▶ **Extract**

=== Begin Enclosure ===

Avocado hummus has the smoothest, most velvety consistency, it feels genuinely indulgent when scooping into it. Made with a heritage Lebanese hummus base blended with fresh ripe avocado, it is creamy, rich, and completely plant-based.
It's no secret that homemade hummus is nearly always found in my fridge. It's the most beloved dip in my household, and if you've been here a while, you'll know I've gone well beyond the original flavor, extending into herbs and vegetables as ways to change things up.
Some favorites from the collection include pink beet hummus for something vibrant and earthy, and lemon zest hummus for a bright citrusy twist. This avocado version is the creamiest of them all.

Flavor Profile
Avocado hummus tastes like classic hummus with a buttery, mellow richness layered through it. The avocado softens the tang of the lemon and the nuttiness of the tahini, resulting in something deeply creamy without being heavy.
Subtle, smooth, and completely addictive.
What Makes This Hummus Different
The base is my family's Lebanese hummus recipe; chickpeas, tahini, lemon, garlic, and salt, made the way I grew up eating it.
Avocado is not a traditional Lebanese ingredient, but it folds into the hummus base so naturally that it feels like it always belonged there. The result is a dip that honors the original while taking it somewhere new, and I am down for it!
Ingredients
The complete list of ingredients with measurements, can be found in the full recipe card below.

The star is chickpeas - use canned for convenience. Tenderizing is optional but highly encouraged: empty the can into a saucepan, cover with water, bring to a gentle boil, then reduce to low-medium and simmer for 15 minutes. Drain and cool to room temperature before blending. This step makes the difference between a grainy dip and a genuinely smooth one.
Avocado should be ripe - it should give when pressed gently. Underripe avocado will not blend as creamy and the flavor will be flat.

=== End Enclosure ===

▶ **Excerpted records**
=== Begin Enclosure ===

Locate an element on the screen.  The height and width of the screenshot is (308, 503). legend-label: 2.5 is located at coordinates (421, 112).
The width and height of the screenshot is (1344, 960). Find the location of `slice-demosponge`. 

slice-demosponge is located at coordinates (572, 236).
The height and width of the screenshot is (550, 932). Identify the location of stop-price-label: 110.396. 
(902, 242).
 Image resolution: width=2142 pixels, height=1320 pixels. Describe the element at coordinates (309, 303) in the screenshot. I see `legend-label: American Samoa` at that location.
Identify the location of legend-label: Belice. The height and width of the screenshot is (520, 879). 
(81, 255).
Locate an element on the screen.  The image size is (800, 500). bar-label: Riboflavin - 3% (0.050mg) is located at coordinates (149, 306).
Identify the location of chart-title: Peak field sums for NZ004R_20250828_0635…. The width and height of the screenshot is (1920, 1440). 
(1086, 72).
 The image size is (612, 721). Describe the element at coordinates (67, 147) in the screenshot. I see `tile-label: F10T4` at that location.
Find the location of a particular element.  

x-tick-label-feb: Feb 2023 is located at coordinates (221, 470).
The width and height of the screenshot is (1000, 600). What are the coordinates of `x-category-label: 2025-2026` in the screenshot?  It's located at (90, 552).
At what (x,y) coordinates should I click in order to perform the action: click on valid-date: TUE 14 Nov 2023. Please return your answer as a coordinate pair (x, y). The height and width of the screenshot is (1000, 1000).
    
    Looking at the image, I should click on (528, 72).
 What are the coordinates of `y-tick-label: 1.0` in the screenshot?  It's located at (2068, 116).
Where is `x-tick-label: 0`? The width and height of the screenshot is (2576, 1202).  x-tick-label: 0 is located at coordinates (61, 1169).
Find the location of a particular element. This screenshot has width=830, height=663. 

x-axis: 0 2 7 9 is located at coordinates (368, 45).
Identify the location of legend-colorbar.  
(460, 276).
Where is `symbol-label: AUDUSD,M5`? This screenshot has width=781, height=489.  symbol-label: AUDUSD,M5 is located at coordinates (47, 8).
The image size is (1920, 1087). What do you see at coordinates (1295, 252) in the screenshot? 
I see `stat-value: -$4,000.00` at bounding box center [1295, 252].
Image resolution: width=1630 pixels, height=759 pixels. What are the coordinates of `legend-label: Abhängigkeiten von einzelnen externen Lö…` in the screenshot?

=== End Enclosure ===

▶ **What needs to be done**
Answer these from the avocado hummus recipe:
1. For how many minutes are the chickpeas simmered during the optional tenderizing step?
2. Which five ingredients make up the Lebanese hummus base?
3. Which hummus from the collection gives a bright citrusy twist?
The listing has no connection to the avocado hummus recipe.

▶ **Written answer**
1. 15 minutes.
2. Chickpeas, tahini, lemon, garlic, and salt.
3. Lemon zest hummus.